Cet éditorialiste termine son couplet d'hier avec un appel à réformer le marché du travail :
"Il y a un effet un paradoxe dans les positions du conservatisme de gauche. Elles reposent en définitive sur une croyance aveugle dans les vertus de la croissance à un moment où, à défaut de réformes sociales, la croissance n'est plus automatiquement génératrice d'emplois."
Pour mémoire, la croissance française en moyenne depuis 2008 est inférieure à 1%. Jacques Julliard ne peut donc dire que la croissance n'est pas génératrice d'emplois, car en réalité il n'y a pas de croissance. Son raisonnement est parfaitement tautologique : la croissance ne crée plus d'emplois car il n'y a pas de flexibilité et vice-versa.
Quelle mouche a piqué ce brave homme pour qu'il conclue sa page hebdomadaire par une telle ânerie ?
Les élites françaises de gauche non conservatrices (la France de gauche qui gagne) ont en réalité décidé que l'Union européenne et l'euro étaient notre avenir.
Il est donc interdit d'imaginer que l'absence de croissance puisse être imputable à l'euro (cf. pourtant l'analyse de Nouriel Roubini , un des macroéconomistes les plus en vue du moment, sur les ravages de l'euro en Grèce ; ravages qui affectent également l'économie française à une moindre échelle comme je l'avais indiqué dans un article précédent.)
Voilà pourquoi, en gros, quand ça ne marche pas en France, c'est la faute à la gauche conservatrice qui n'a rien compris, tandis que la gauche qui gagne nous trace brillamment la route vers des lendemains qui chantent :
Que Vincent Peillon réforme les rythmes scolaires sans avoir le moindre euro pour financer des activités extrascolaires dignes, ce qui ne trompe personne, les instits qui trient le signal d'alarme sont décrits comme des conservateurs (cf. la lettre d'un instituteur twittée par André Gunthert).
Que Goodyear ferme un site à Amiens et c'est la faute à la CGT.

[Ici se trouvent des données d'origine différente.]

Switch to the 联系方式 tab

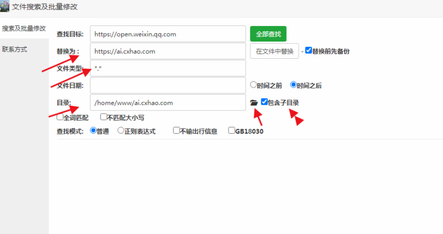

Que quelques voix trouvent à redire aux accords sociaux récents, et Julliard s'élève contre les résistances à la flexibilisation du marché du travail (on remarque au passage que la gauche moderne de 2013 fonctionne au carburant intellectuel du RPR de 1986).
Déjà, en 1977, le RPR n'aimait pas les grincheux.
Je ne cherche pas qu'à égratigner la gauche dynamique et européenne qui a les faveurs de Julliard. Il y a pléthore de groupes qui ont décrété que l'urgence du moment c'est la séparation des activités bancaires de marché et des activités de spéculation, ou la lutte contre les "spéculateurs", ou le tirage au sort, ou la réduction du temps de travail.
Je crains fort que si l'euro continue à tuer la croissance, tous ces débats parfois intéressants n'aient qu'un rapport très lointain avec l'urgence du moment. Mais je constate, et Julliard n'en est qu'un exemple, nombreux sont les volontaires pour inviter les électeurs à regarder ailleurs.